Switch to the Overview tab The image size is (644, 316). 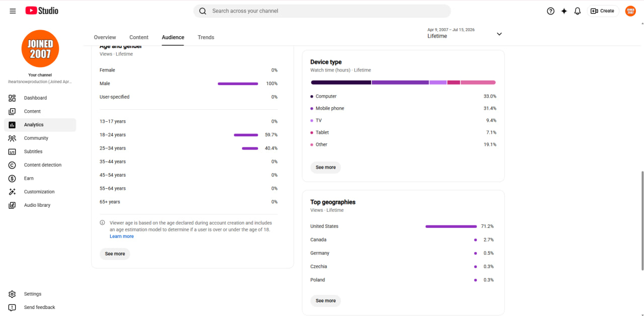[105, 37]
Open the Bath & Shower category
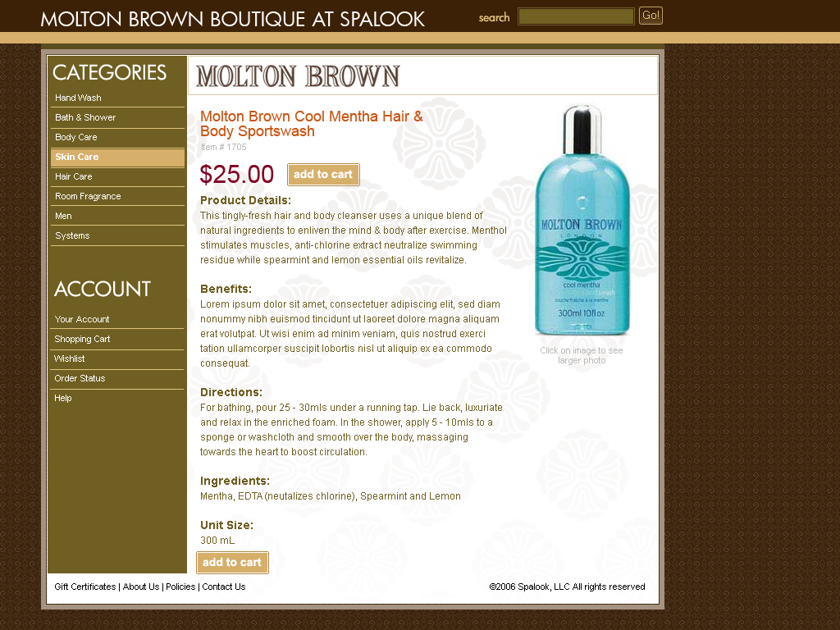This screenshot has height=630, width=840. click(85, 117)
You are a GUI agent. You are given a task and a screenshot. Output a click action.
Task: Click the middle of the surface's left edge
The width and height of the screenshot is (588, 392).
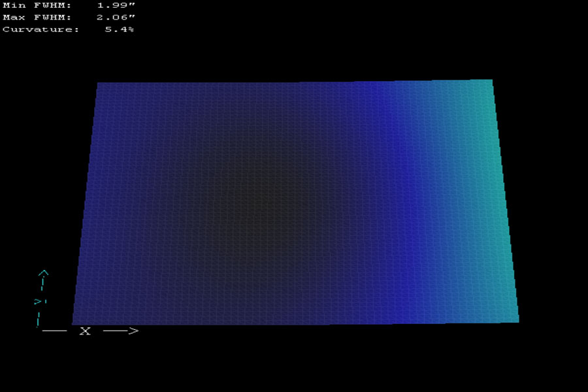tap(86, 203)
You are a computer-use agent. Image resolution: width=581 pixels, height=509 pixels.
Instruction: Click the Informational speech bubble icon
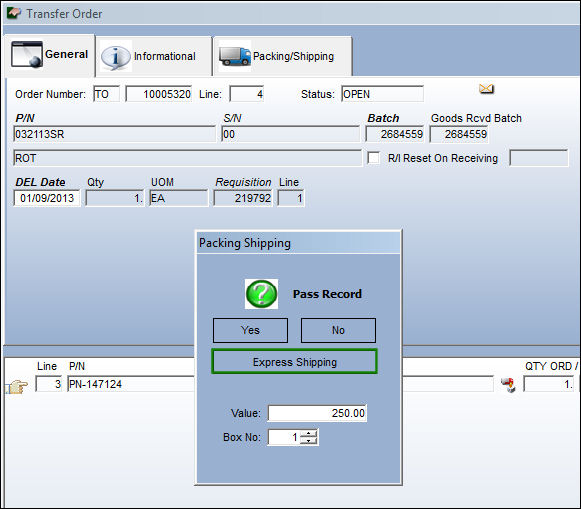116,57
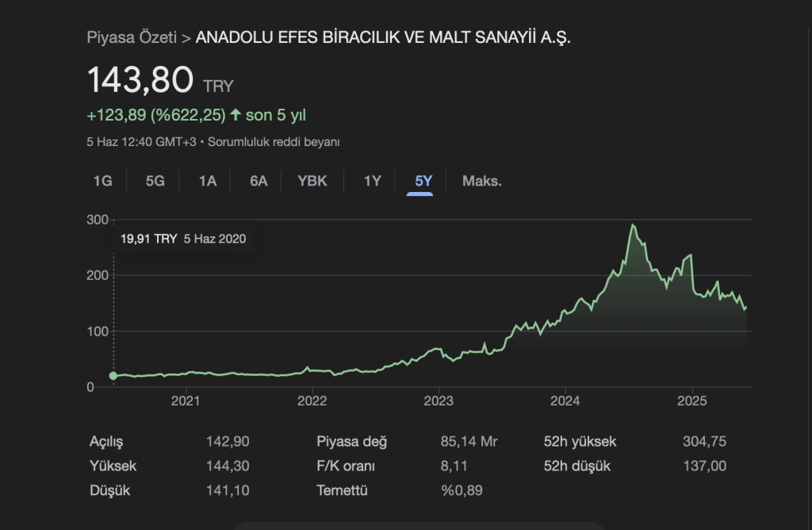Show the 1A monthly chart range
This screenshot has width=812, height=530.
tap(208, 181)
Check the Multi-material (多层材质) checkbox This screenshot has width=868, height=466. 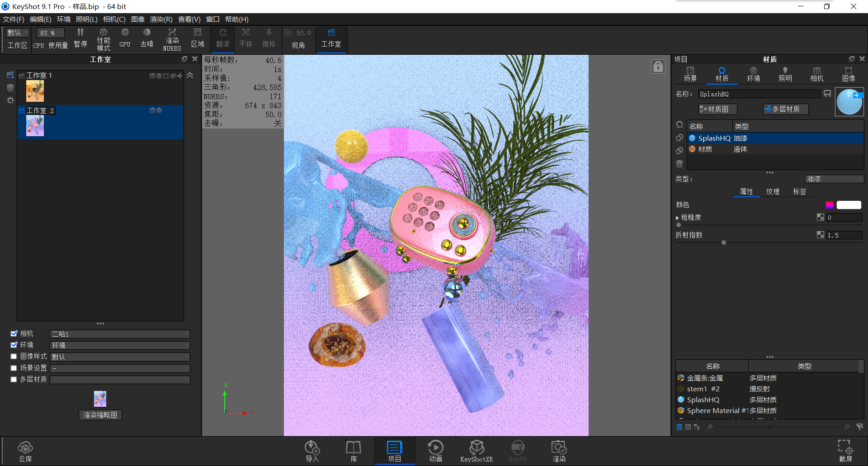tap(14, 380)
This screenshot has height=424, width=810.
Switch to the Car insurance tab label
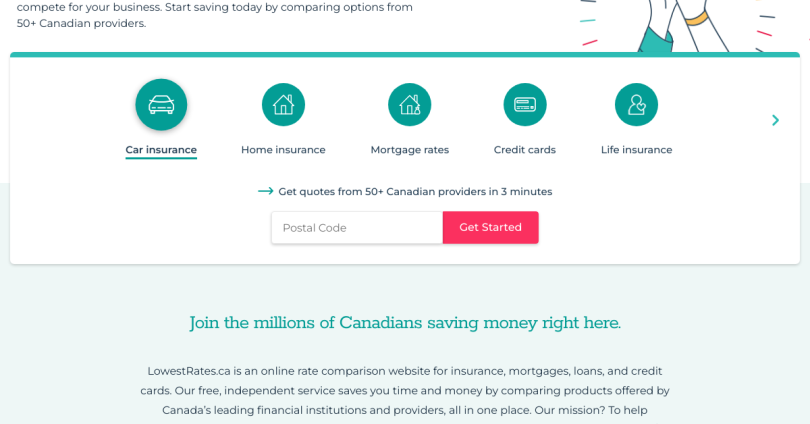point(161,150)
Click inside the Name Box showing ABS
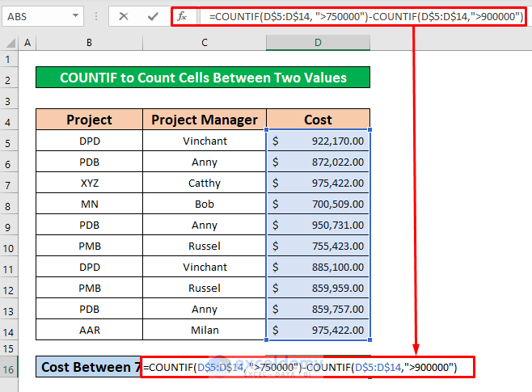The width and height of the screenshot is (532, 392). (x=36, y=16)
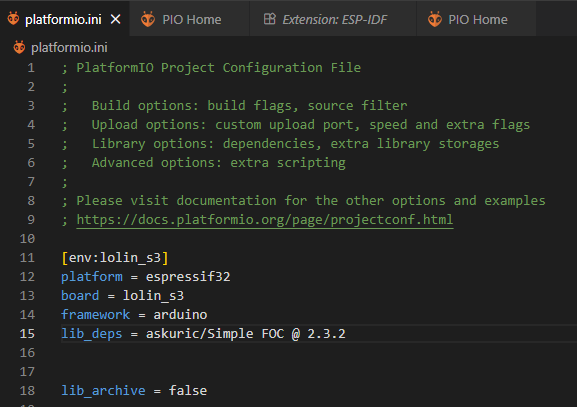577x407 pixels.
Task: Click the extension icon on ESP-IDF tab
Action: (270, 19)
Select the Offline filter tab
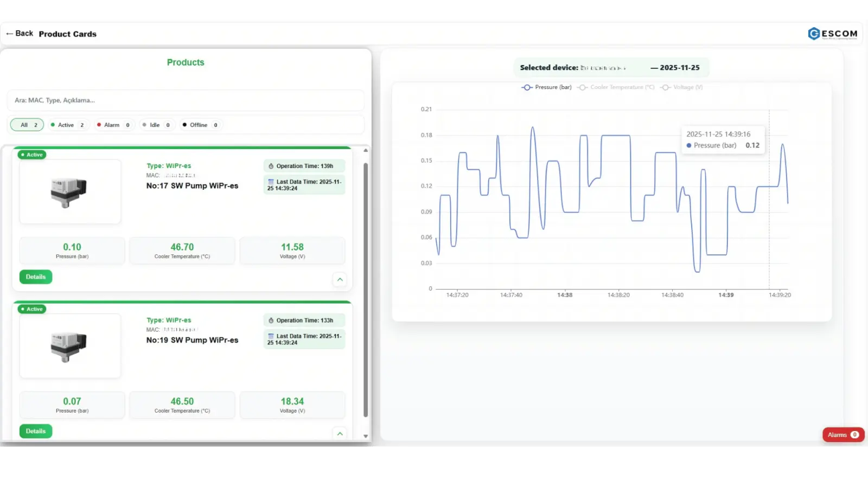868x488 pixels. 200,125
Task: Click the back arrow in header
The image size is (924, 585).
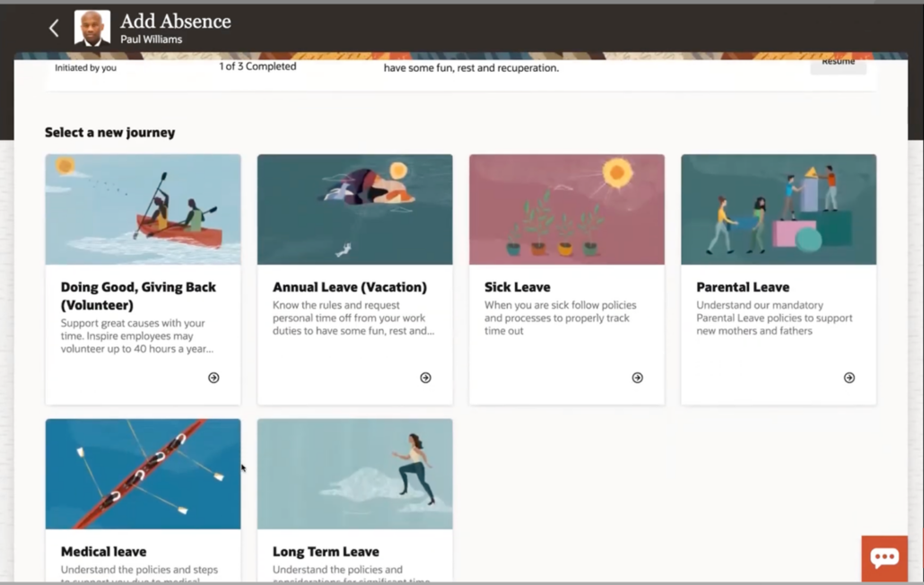Action: [x=54, y=28]
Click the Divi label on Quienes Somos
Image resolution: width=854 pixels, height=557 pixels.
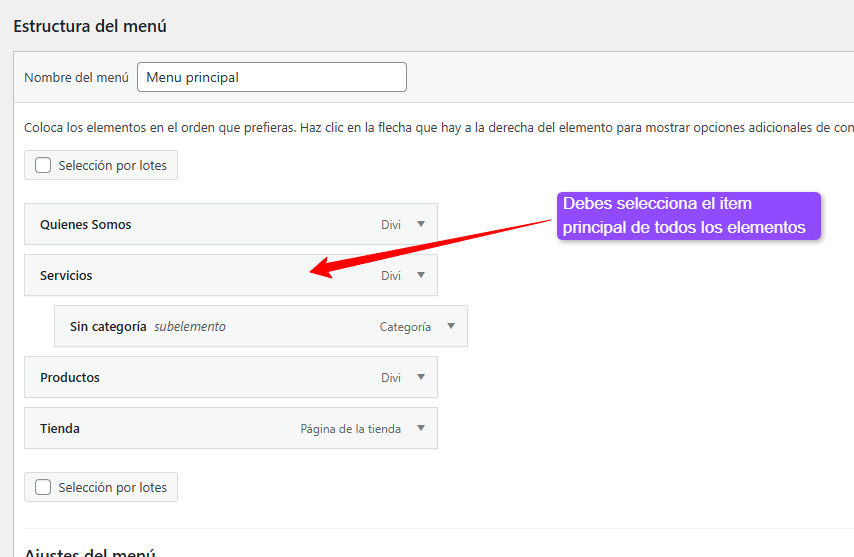point(391,225)
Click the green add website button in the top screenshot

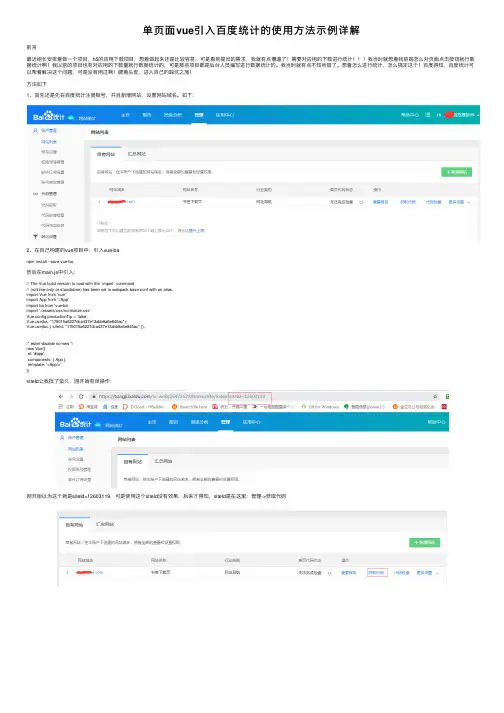coord(456,172)
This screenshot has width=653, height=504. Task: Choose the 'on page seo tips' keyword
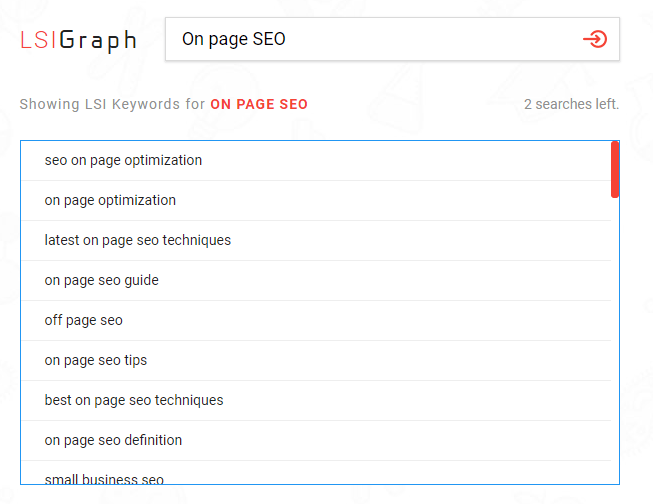click(316, 361)
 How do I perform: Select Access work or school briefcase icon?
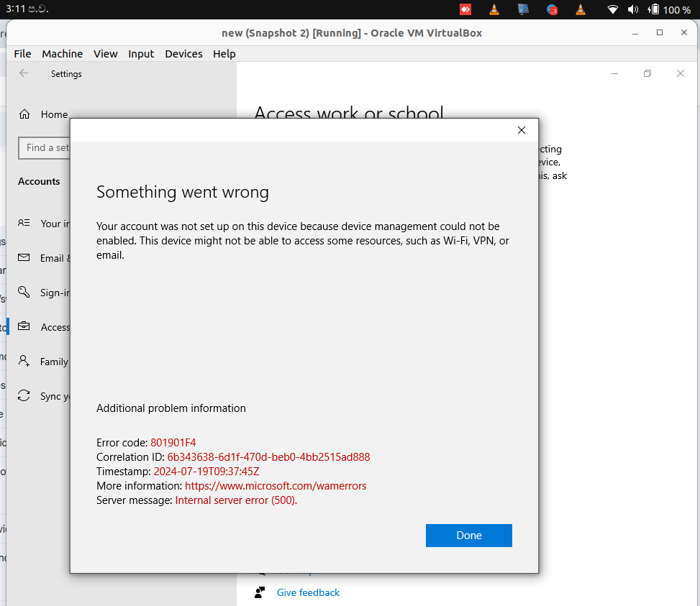pos(24,327)
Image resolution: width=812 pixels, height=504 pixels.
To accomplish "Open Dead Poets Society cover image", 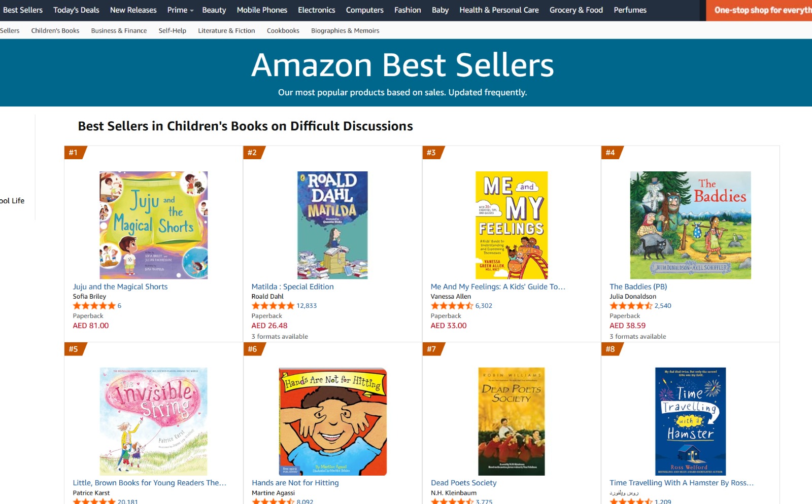I will click(x=511, y=421).
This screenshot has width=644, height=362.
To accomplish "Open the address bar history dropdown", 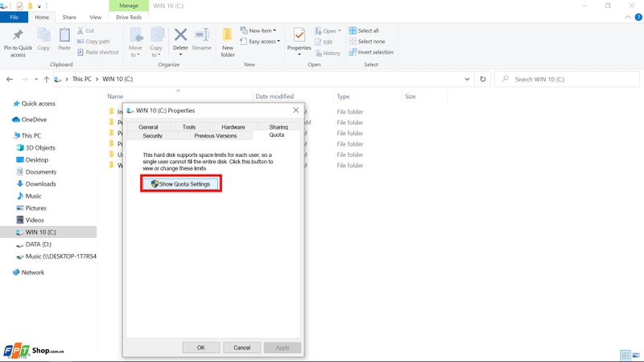I will [467, 79].
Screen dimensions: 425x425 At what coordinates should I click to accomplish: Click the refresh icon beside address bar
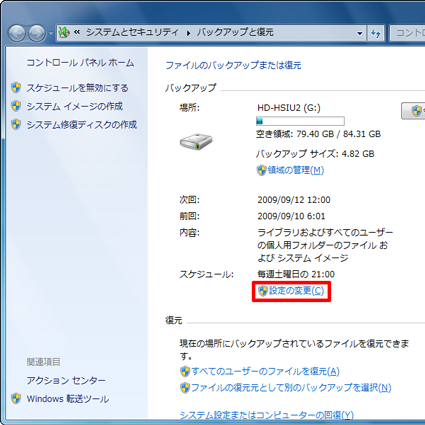tap(376, 33)
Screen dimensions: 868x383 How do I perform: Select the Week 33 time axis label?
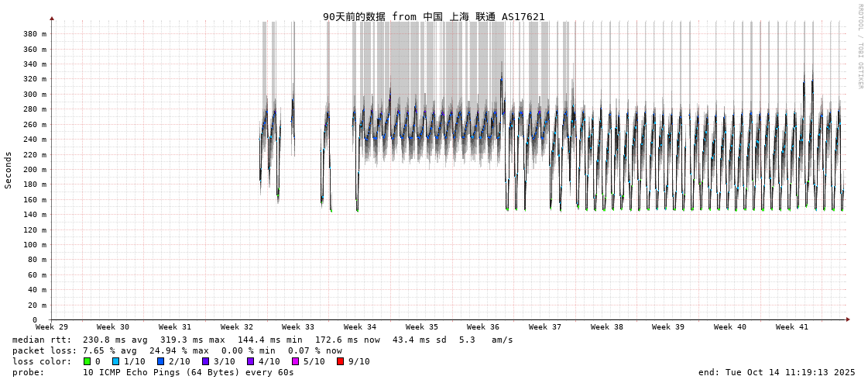click(x=298, y=327)
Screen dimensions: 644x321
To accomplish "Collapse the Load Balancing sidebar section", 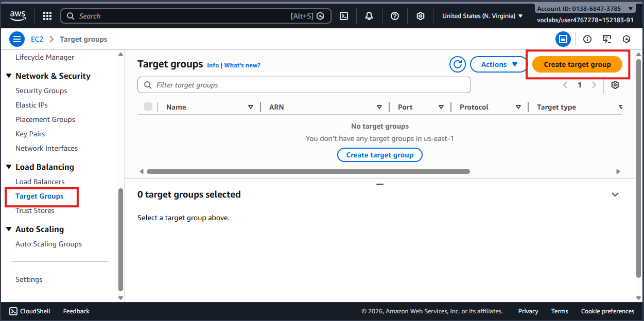I will point(9,167).
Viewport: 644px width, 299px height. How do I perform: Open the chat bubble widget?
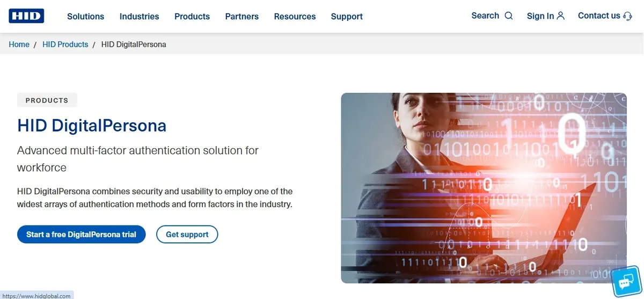pyautogui.click(x=627, y=282)
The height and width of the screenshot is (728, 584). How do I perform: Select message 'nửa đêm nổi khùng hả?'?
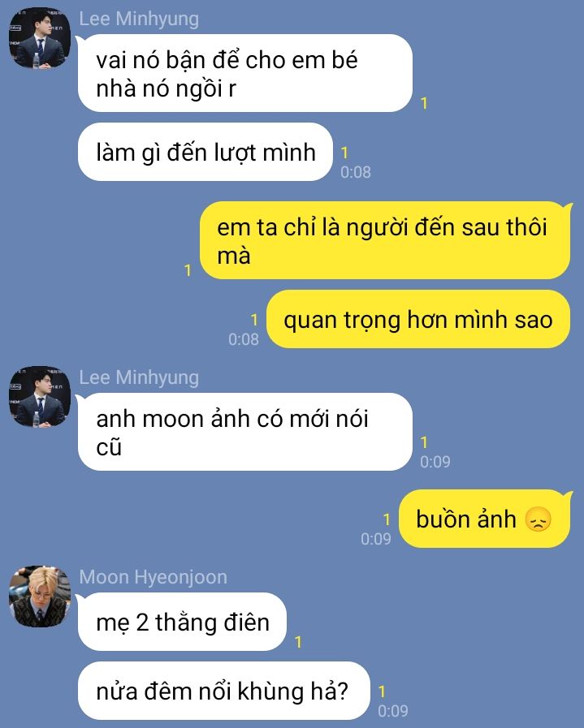point(223,691)
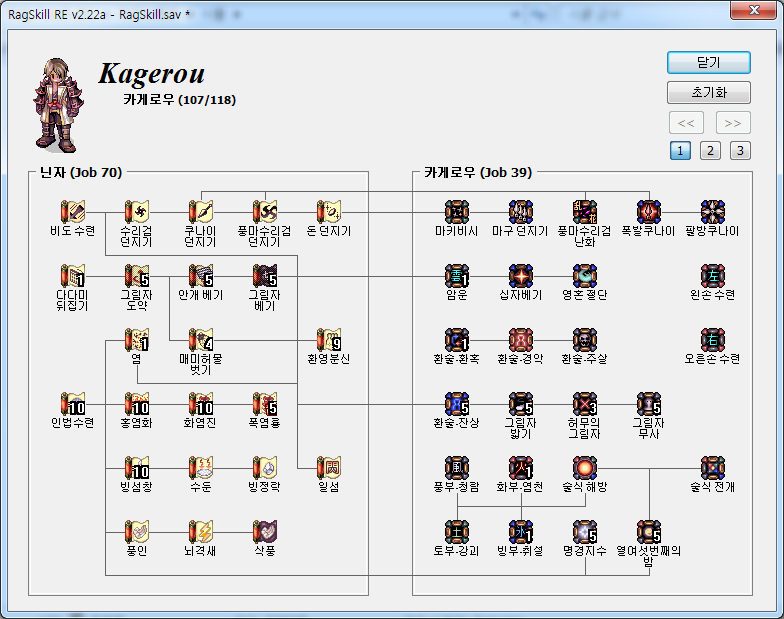Image resolution: width=784 pixels, height=619 pixels.
Task: Select the 왼손 수련 skill icon
Action: click(x=713, y=275)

TASK BRIEF:
Go through the material above line by line and tally each one holding "agent"; give the tally and nothing else.

RESULT OF THE TASK:
2